[Data extracted from a collection]
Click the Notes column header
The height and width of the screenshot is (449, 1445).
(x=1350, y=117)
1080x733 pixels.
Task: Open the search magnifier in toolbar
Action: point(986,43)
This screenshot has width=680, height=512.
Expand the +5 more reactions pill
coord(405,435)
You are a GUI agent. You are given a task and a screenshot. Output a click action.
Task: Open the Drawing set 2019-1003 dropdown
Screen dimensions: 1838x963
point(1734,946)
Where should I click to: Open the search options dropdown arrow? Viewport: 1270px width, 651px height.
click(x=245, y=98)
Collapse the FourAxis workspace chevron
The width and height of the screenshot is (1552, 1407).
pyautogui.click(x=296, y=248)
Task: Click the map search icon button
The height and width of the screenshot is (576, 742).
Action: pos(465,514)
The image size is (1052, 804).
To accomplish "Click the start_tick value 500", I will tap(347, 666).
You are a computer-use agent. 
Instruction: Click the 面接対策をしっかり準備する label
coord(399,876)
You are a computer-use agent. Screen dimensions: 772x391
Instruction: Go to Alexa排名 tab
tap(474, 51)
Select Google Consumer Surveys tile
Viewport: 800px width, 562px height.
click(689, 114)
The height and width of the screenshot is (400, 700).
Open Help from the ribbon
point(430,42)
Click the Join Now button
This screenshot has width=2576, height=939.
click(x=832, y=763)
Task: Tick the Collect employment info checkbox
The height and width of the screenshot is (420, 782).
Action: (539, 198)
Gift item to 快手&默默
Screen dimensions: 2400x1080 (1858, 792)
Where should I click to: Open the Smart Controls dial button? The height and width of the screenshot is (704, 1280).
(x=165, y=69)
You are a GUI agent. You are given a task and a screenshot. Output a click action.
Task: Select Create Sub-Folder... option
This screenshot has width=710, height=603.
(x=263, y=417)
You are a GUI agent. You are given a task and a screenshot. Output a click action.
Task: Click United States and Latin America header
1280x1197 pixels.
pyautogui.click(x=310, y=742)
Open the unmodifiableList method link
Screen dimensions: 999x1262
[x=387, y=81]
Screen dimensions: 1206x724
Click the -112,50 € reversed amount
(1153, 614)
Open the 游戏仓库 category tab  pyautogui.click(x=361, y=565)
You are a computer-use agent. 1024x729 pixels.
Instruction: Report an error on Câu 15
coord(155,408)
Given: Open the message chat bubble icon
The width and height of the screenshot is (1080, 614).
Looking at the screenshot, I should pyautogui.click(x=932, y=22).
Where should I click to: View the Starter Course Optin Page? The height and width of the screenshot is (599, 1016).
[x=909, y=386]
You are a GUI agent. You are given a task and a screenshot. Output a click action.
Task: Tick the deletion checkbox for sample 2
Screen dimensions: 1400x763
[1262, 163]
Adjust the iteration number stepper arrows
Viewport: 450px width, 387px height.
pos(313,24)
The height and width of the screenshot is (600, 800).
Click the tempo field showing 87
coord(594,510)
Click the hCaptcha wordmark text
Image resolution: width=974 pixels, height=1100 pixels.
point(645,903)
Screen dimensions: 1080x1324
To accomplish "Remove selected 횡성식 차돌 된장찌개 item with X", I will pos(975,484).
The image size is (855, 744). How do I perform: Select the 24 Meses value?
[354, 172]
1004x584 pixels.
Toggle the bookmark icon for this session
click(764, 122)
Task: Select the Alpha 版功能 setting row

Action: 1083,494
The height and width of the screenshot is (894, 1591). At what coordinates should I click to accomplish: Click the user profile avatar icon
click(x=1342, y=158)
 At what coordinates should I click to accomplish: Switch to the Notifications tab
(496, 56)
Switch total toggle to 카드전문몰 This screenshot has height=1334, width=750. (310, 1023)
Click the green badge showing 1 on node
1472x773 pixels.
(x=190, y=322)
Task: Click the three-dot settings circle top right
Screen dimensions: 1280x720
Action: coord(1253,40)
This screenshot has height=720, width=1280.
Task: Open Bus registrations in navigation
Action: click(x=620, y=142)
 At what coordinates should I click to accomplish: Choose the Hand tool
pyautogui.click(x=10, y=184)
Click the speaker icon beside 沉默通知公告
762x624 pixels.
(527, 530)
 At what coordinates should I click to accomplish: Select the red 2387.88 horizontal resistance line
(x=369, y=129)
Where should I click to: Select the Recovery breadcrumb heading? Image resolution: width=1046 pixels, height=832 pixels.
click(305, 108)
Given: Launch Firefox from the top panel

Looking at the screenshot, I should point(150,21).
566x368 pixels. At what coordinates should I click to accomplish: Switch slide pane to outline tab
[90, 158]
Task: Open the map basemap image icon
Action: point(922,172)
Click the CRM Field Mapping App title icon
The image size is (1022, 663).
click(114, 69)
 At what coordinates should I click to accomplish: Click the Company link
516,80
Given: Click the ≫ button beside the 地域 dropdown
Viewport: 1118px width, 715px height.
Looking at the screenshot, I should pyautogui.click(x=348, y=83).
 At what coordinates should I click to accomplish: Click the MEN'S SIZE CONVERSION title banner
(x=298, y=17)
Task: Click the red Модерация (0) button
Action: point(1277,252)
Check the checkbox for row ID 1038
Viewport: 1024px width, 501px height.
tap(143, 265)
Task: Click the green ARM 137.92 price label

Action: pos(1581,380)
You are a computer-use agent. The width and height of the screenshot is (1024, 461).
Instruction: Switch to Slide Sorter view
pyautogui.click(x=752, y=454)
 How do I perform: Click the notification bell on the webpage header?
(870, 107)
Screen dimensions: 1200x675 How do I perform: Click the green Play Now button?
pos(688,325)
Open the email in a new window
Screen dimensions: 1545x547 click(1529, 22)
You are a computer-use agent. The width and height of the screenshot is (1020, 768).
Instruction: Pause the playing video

### Task directions
Only the lines above that hold "will" are wanted. Show every one of them.

### Finished exercise
To accomplish "Click the start_tick value 500", I will tap(347, 666).
To accomplish "Remove selected 횡성식 차돌 된장찌개 item with X", I will pos(975,484).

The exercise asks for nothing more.